++++ Records for this exercise
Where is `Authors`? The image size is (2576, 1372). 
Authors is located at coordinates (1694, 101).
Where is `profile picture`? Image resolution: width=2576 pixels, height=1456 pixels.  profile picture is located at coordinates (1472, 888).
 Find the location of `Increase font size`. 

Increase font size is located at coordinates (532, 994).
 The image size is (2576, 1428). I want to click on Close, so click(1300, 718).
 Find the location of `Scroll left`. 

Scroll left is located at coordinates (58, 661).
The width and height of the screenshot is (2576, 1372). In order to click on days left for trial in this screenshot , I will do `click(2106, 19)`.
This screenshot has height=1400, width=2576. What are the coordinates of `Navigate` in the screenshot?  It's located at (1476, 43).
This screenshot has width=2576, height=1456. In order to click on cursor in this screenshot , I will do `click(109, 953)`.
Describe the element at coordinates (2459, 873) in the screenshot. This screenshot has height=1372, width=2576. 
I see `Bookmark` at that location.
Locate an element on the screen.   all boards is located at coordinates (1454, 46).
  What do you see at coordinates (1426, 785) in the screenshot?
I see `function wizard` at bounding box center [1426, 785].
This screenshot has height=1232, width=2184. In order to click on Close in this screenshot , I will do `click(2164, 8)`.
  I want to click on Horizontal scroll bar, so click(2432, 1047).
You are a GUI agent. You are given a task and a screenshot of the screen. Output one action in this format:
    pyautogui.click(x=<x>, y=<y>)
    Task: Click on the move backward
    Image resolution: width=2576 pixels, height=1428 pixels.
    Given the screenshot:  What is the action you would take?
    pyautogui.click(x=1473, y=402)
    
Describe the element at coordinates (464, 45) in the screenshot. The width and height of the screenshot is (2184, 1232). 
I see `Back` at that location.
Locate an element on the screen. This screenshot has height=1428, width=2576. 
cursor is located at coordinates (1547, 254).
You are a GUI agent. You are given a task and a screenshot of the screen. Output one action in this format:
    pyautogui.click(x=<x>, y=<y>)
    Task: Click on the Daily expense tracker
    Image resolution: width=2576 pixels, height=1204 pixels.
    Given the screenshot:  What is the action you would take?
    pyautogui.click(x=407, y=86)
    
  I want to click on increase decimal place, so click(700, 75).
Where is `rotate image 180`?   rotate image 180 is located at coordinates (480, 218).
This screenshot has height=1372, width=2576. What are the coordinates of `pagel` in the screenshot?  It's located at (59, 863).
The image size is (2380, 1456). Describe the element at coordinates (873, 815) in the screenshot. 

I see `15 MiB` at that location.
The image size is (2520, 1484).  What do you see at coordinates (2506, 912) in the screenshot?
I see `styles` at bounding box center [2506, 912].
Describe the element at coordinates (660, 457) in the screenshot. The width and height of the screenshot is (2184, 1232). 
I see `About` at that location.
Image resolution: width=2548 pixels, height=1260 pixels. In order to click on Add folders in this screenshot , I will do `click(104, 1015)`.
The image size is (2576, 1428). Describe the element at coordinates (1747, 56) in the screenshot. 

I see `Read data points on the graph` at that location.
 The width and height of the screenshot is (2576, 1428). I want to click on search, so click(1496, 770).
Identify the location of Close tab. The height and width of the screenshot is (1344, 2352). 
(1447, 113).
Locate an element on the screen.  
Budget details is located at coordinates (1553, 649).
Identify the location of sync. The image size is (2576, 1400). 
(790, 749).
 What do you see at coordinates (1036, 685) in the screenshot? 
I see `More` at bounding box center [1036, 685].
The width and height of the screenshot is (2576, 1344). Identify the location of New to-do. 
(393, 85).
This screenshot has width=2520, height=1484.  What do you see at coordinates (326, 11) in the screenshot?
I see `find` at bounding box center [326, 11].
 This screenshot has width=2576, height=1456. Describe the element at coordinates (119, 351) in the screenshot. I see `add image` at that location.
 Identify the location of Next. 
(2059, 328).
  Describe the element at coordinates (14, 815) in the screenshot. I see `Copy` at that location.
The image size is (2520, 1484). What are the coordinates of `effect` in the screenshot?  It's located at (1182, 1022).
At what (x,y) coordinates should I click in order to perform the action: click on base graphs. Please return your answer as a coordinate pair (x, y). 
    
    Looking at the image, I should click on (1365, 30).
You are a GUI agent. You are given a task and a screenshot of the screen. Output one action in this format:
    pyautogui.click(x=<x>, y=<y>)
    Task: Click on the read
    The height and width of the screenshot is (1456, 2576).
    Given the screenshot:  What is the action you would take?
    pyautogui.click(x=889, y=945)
++++++++
# What you need to do
Starting at the line that contains "This screenshot has height=1232, width=2184." and ending at the line that contains "The width and height of the screenshot is (2576, 1428).", write the items out again with "Describe" switched to "Explain" and everything else left unchanged.

# Exercise answer
This screenshot has height=1232, width=2184. In order to click on Close in this screenshot , I will do `click(2164, 8)`.
  I want to click on Horizontal scroll bar, so click(2432, 1047).
You are a GUI agent. You are given a task and a screenshot of the screen. Output one action in this format:
    pyautogui.click(x=<x>, y=<y>)
    Task: Click on the move backward
    Image resolution: width=2576 pixels, height=1428 pixels.
    Given the screenshot:  What is the action you would take?
    pyautogui.click(x=1473, y=402)
    
Explain the element at coordinates (464, 45) in the screenshot. The width and height of the screenshot is (2184, 1232). 
I see `Back` at that location.
Locate an element on the screen. This screenshot has height=1428, width=2576. 
cursor is located at coordinates (1547, 254).
You are a GUI agent. You are given a task and a screenshot of the screen. Output one action in this format:
    pyautogui.click(x=<x>, y=<y>)
    Task: Click on the Daily expense tracker
    Image resolution: width=2576 pixels, height=1204 pixels.
    Given the screenshot:  What is the action you would take?
    pyautogui.click(x=407, y=86)
    
  I want to click on increase decimal place, so click(700, 75).
Where is `rotate image 180`?   rotate image 180 is located at coordinates (480, 218).
This screenshot has height=1372, width=2576. What are the coordinates of `pagel` in the screenshot?  It's located at (59, 863).
The image size is (2380, 1456). Explain the element at coordinates (873, 815) in the screenshot. 

I see `15 MiB` at that location.
The image size is (2520, 1484).  What do you see at coordinates (2506, 912) in the screenshot?
I see `styles` at bounding box center [2506, 912].
Explain the element at coordinates (660, 457) in the screenshot. The width and height of the screenshot is (2184, 1232). 
I see `About` at that location.
Image resolution: width=2548 pixels, height=1260 pixels. In order to click on Add folders in this screenshot , I will do `click(104, 1015)`.
The image size is (2576, 1428). Explain the element at coordinates (1747, 56) in the screenshot. 

I see `Read data points on the graph` at that location.
 The width and height of the screenshot is (2576, 1428). I want to click on search, so click(1496, 770).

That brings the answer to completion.